Dass der russische Rechtsstaat bei Bedarf sehr effektiv sein kann, erfuhr jetzt der stellvertretende Finanzminister Sergej Stortschak Er wurde wegen der angeblichen Unterschlagung von mehreren Millionen Dollar festgenommen. Premier Wiktor Subkow hatte ein hartes Durchgreifen gegen Korruption angekündigt, vor den Wahlen macht sich das immer gut.
Probleme schrecken Investoren nicht ab
Der Markt lockt: Russland zieht mehr Investitionen an denn je. Rund 40 Mrd. Dollar sind allein in diesem Jahr ins Land geflossen. Dabei liegen deutsche Firmen derzeit auf dem fünften Platz. Vorneweg rangieren Länder wie Zypern und Luxemburg, wo vor allem das russische "Fluchtkapital“ sitzt. Unter den deutschen Investoren überwiegt der Mittelstand, doch bürokratische Hürden und die Rechtsunsicherheit belasten das tägliche Geschäft – trotz der guten Wachstumsaussichten.

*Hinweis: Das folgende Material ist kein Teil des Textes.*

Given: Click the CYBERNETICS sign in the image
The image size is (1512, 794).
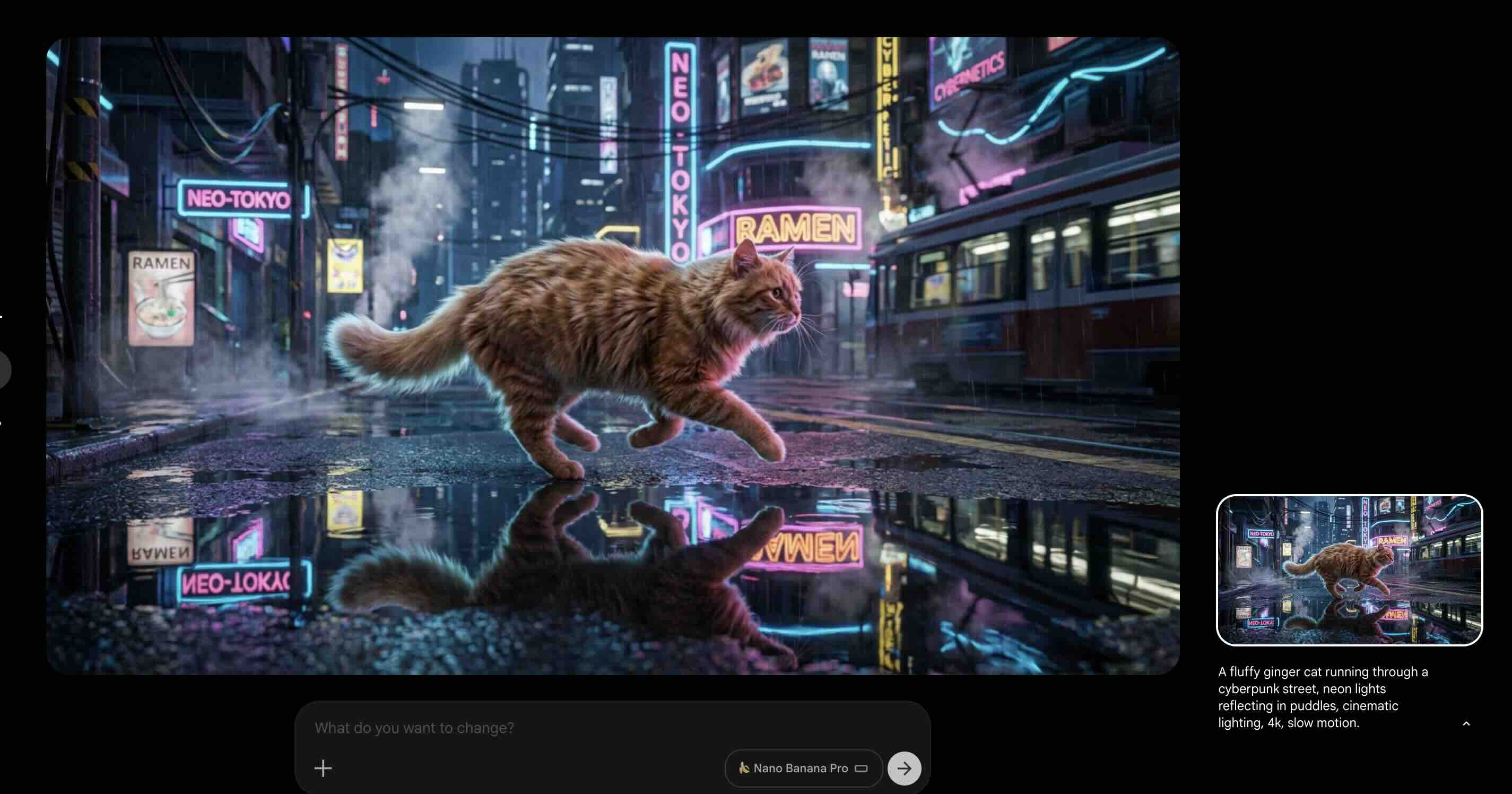Looking at the screenshot, I should pos(970,76).
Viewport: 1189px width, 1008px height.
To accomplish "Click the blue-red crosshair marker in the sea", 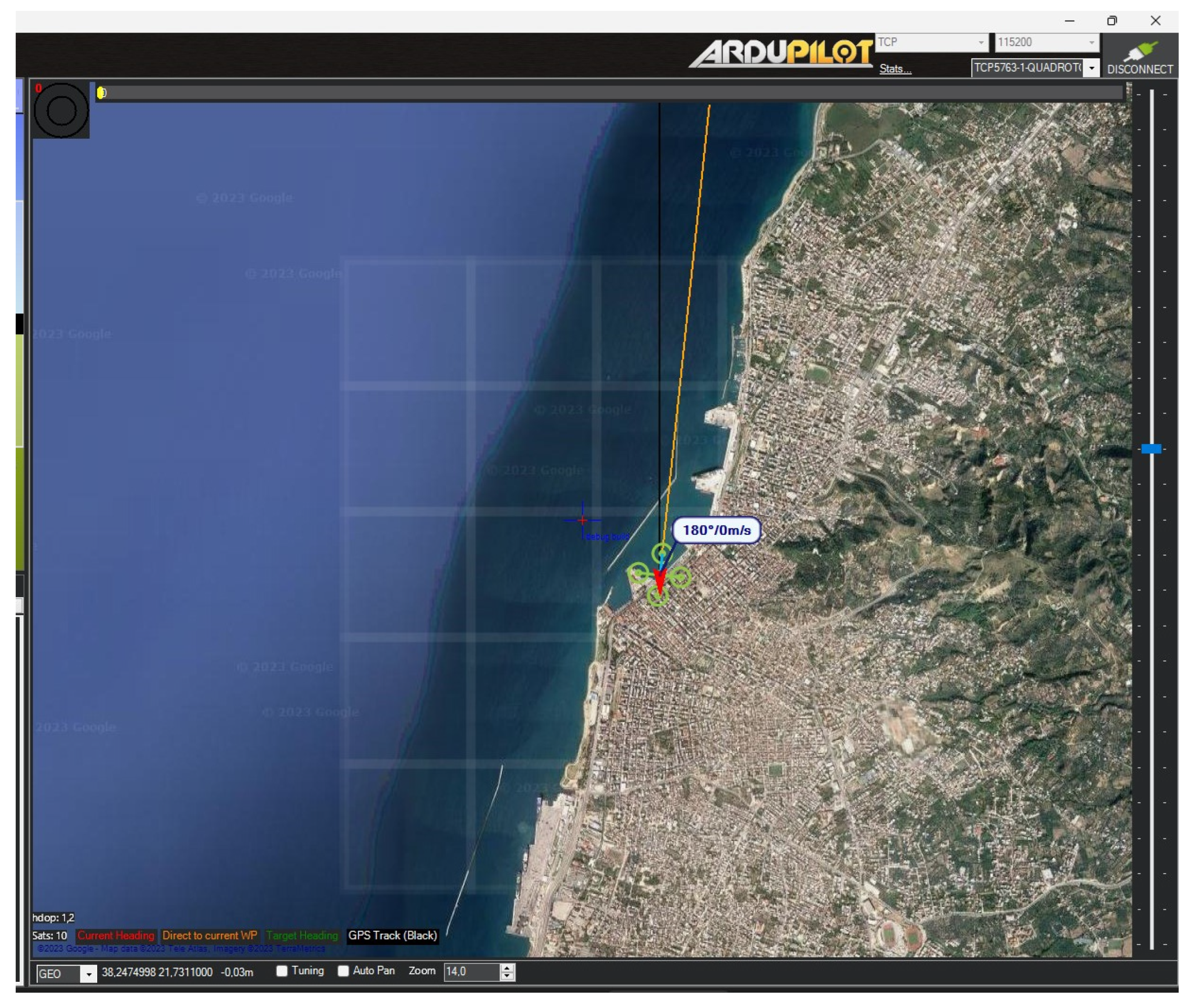I will (582, 520).
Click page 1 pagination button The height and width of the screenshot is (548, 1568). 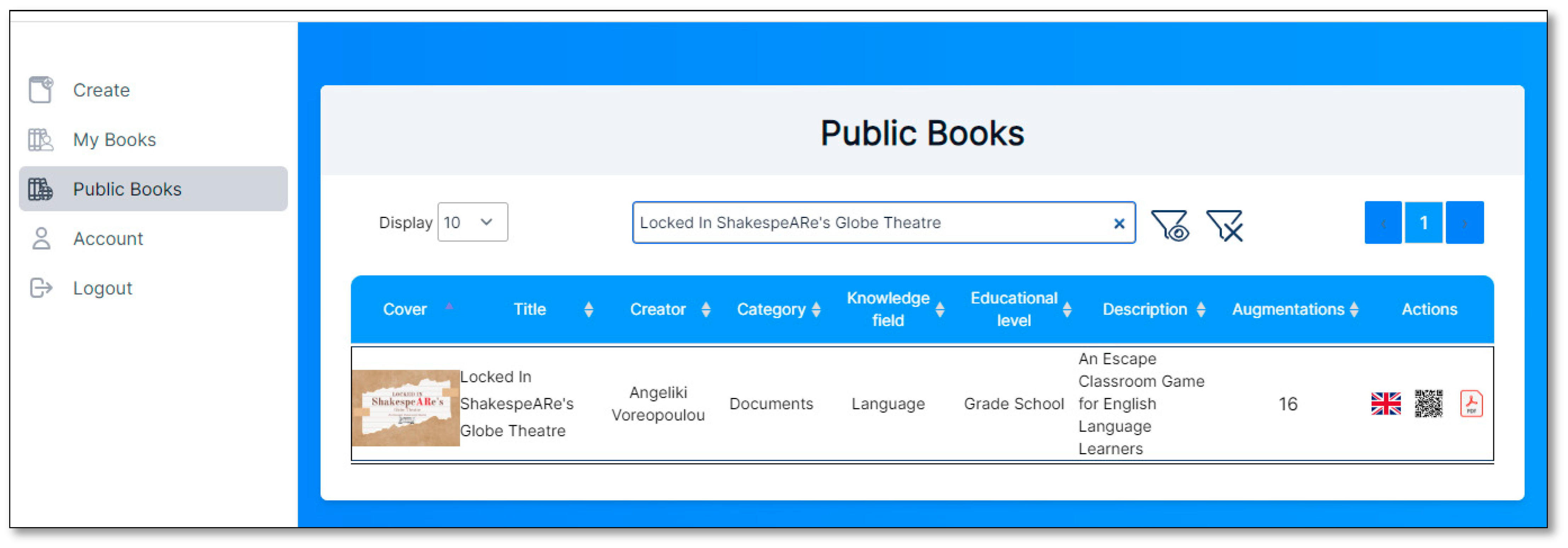tap(1423, 223)
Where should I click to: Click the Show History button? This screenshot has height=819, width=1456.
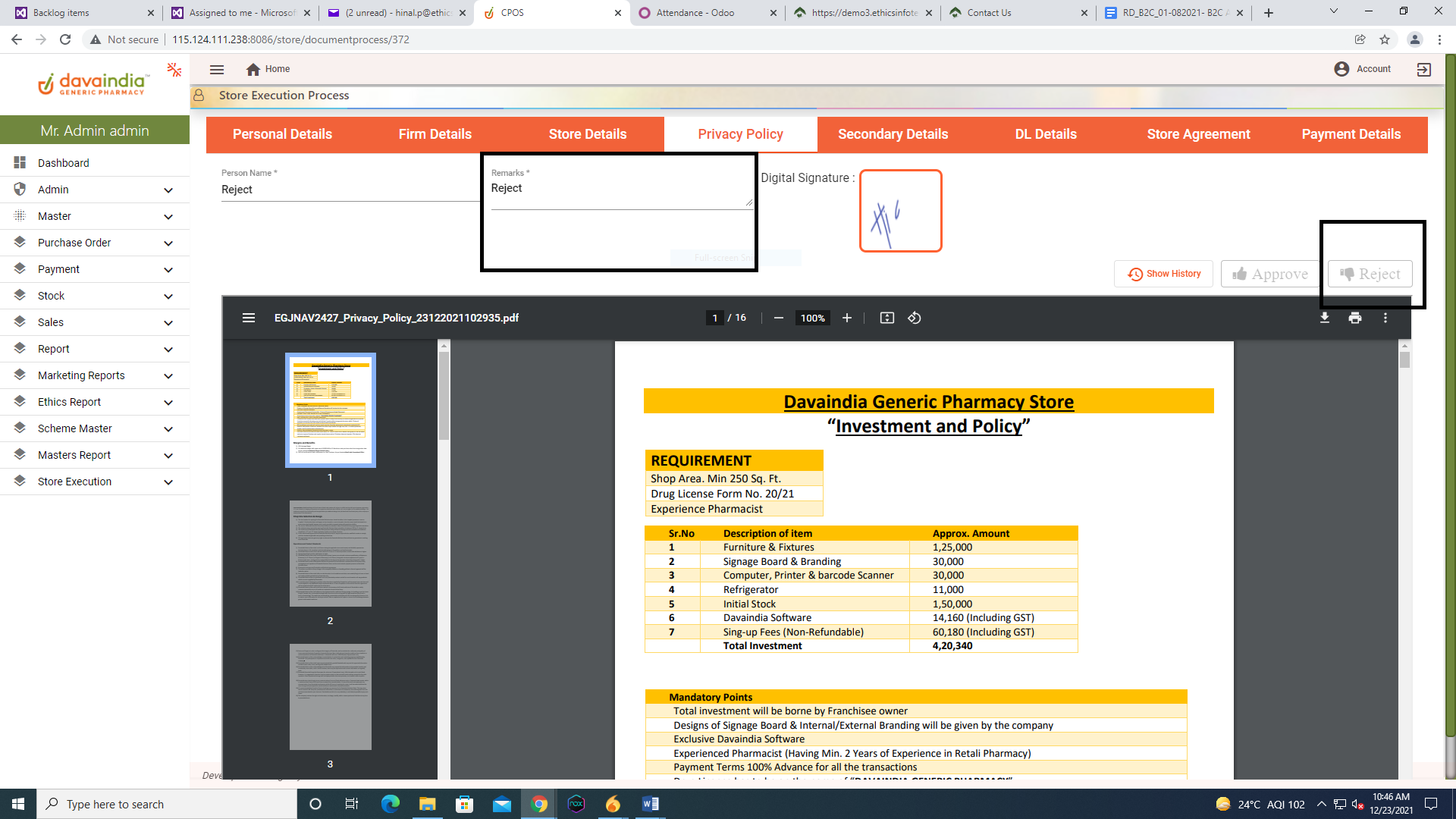point(1163,274)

Heikles Rechtssystem: Für die Firmen ist vor allen die Praxis der Schiedsverfahren wichtig, wenn es mit dem russischen Geschäftspartner nicht läuft. In Russland müssen private Schiedssprüche von Gerichten abgesegnet werden, was in der Praxis weitgehend reibungslos läuft.
Defizite bei Umsetzung: Trotz vieler Urteile im Sinne ausländischer Kläger liegt das Problem später in der Vollstreckung des Urteils, was dauern kann. Zudem müssen Anwälte trotz höchstrichterlicher Entscheidungen in ähnlich gelagerten Fällen meist ganz von vorne beginnen.